El capitán del barco, un joven maltés de finos modales, nos atendió con gentileza permitiéndonos liberarnos de nuestras maletas. Cuando nos disponíamos a regresar al carro nos preguntó, de manera casual, si teníamos visa de entrada a su país. Ante nuestra negativa, decidió consultar un libro con dos listas: una, de los países cuyos ciudadanos podían ingresar libremente; la otra, de los que sí la necesitaban. Como el nombre de Costa Rica no aparecía en ninguna de las dos, llamó por teléfono a Valetta, la capital, para exponerles a las autoridades de migración nuestra situación y solicitarles el otorgamiento de la visas para entrar al puerto. Después de unos minutos de preocupante espera llegó la respuesta: no se puede otorgar las visas al entrar al puerto, como suele hacerse frecuentemente, porque Costa Rica está catalogada como hot country. Sí, claro, lo de país caliente no se refería a nuestro clima tropical sino al asunto del tráfico de drogas.

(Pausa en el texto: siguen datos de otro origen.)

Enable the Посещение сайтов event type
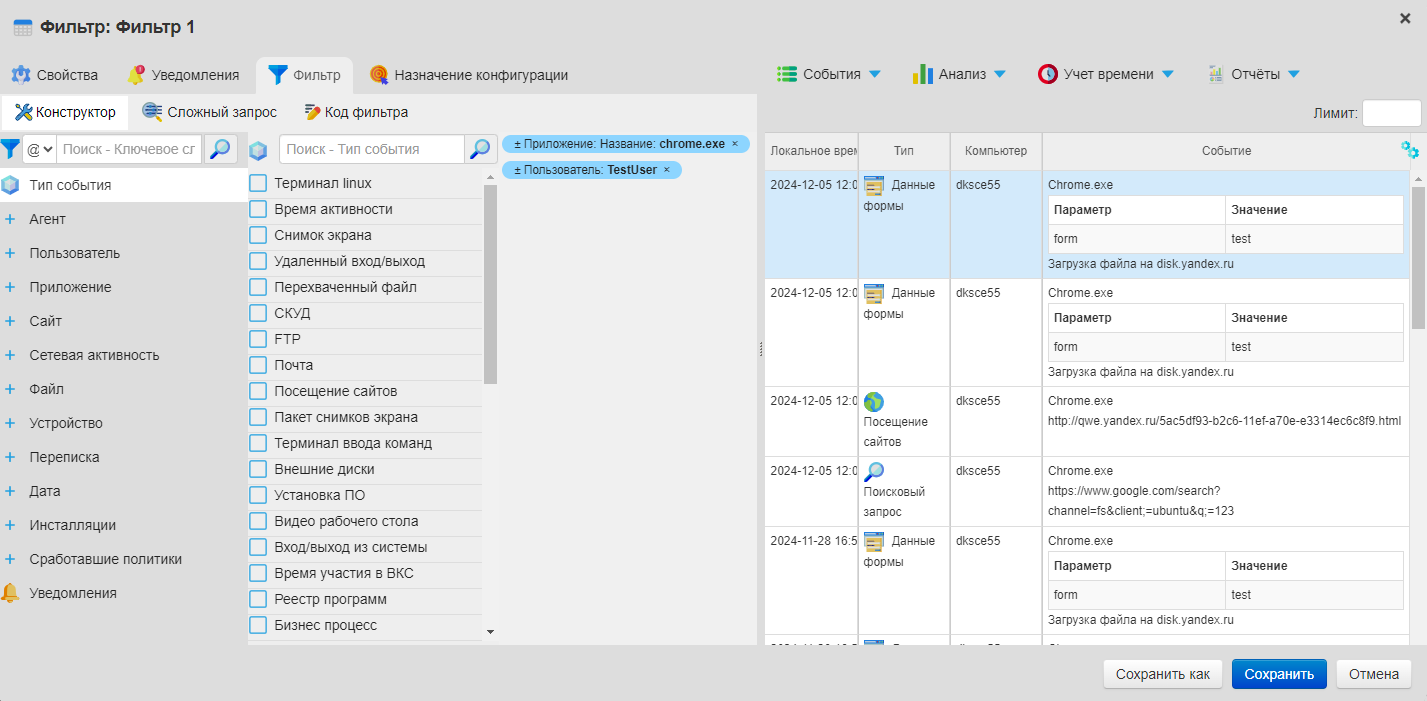The image size is (1427, 701). (x=258, y=391)
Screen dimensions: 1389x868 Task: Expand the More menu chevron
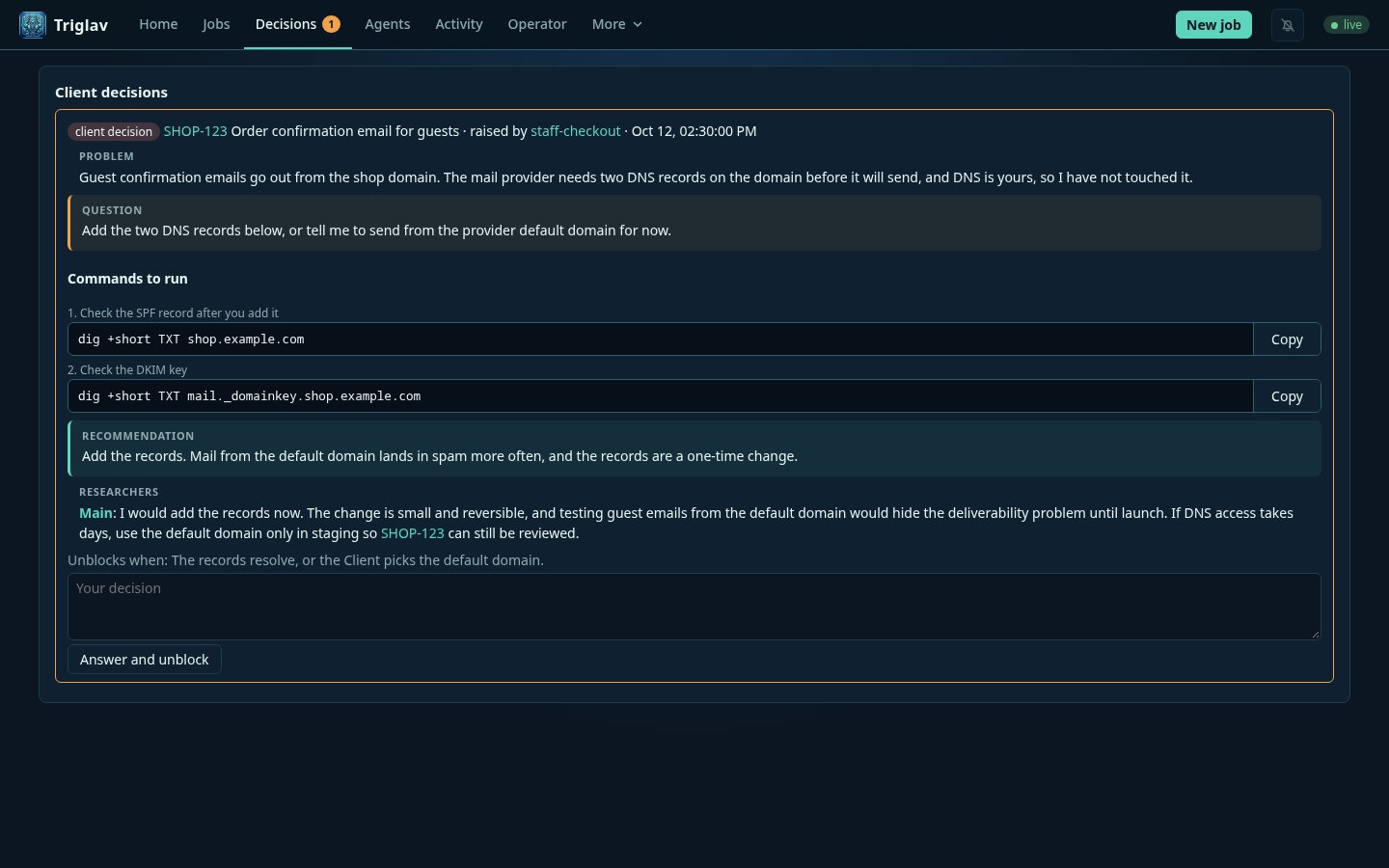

Además de la natural decepción y frustración porque pensábamos cerrar la gira con broche de oro, un sentimiento de vergüenza nos embargó a las cuatro personas que viajábamos juntas. Antes de emprender la tarea de cambiar pasajes y horarios para el regreso a casa, varios pensamientos cruzaron nuestras mentes. Durante todo el siglo pasado y varias décadas del presente, Costa Rica se distinguió por su avanzado estado de civilidad frente a la barbarie que cubría con un manto de represión y sangre el resto de Centroamérica. Hace bastante tiempo y quizá exagerando levemente, era posible hasta sentir un "poquillo" de orgullo a la hora de mostrar un pasaporte costarricense. Pero las cosas han cambiado radicalmente. Ahora no es de extrañar que el solo acto de presentar el pasaporte tico provoque de inmediato un fruncir del ceño en las autoridades de migración de cualquier país. ¡Así de bajo hemos caído en la estima internacional!

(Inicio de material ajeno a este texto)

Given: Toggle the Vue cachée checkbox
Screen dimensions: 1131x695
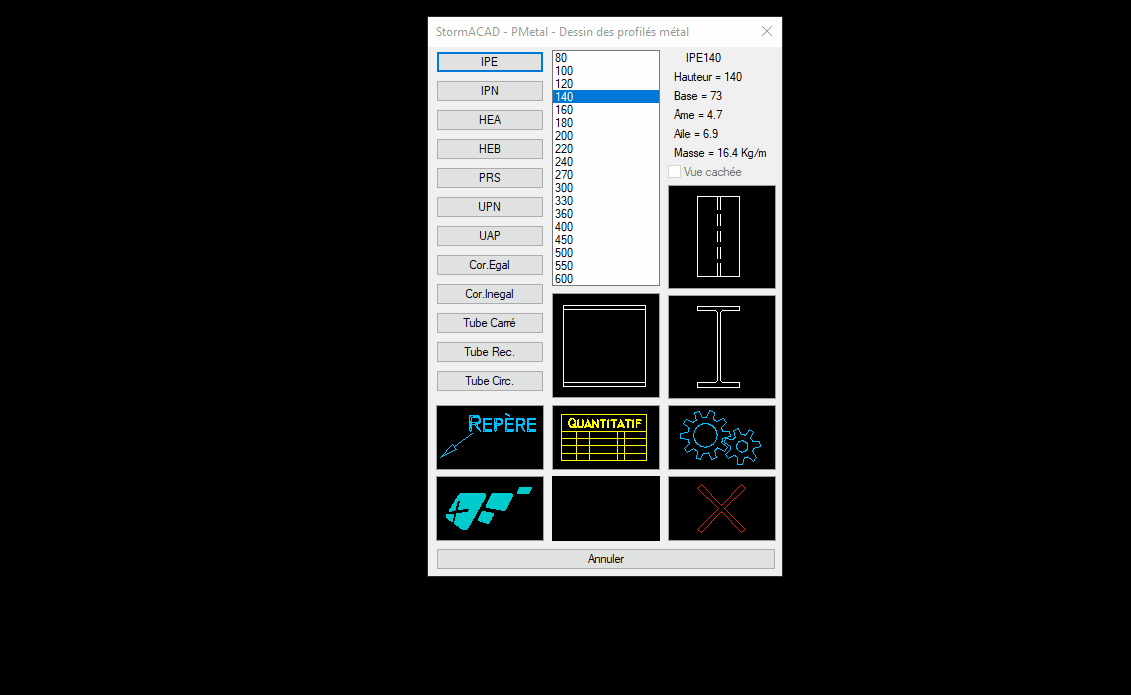Looking at the screenshot, I should [x=675, y=172].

Por eso no debemos tomar en serio las amables expresiones protocolarias ensalzando el país de algún político o intelectual importante de visita en nuestro suelo. Considero que frases del estilo de las del señor Sanguinetti pronunciadas hace algunos años y reproducidas ridículamente en grandes vallas publicitarias colocadas en puntos estratégicos de la ciudad capital, nos hacen un gran daño porque nos retratan de cuerpo entero en nuestra enfermiza y estúpida vanidad.
Si alguien pudiera comprarnos por lo que valemos y vendernos por lo que creemos valer, haría el negocio del siglo.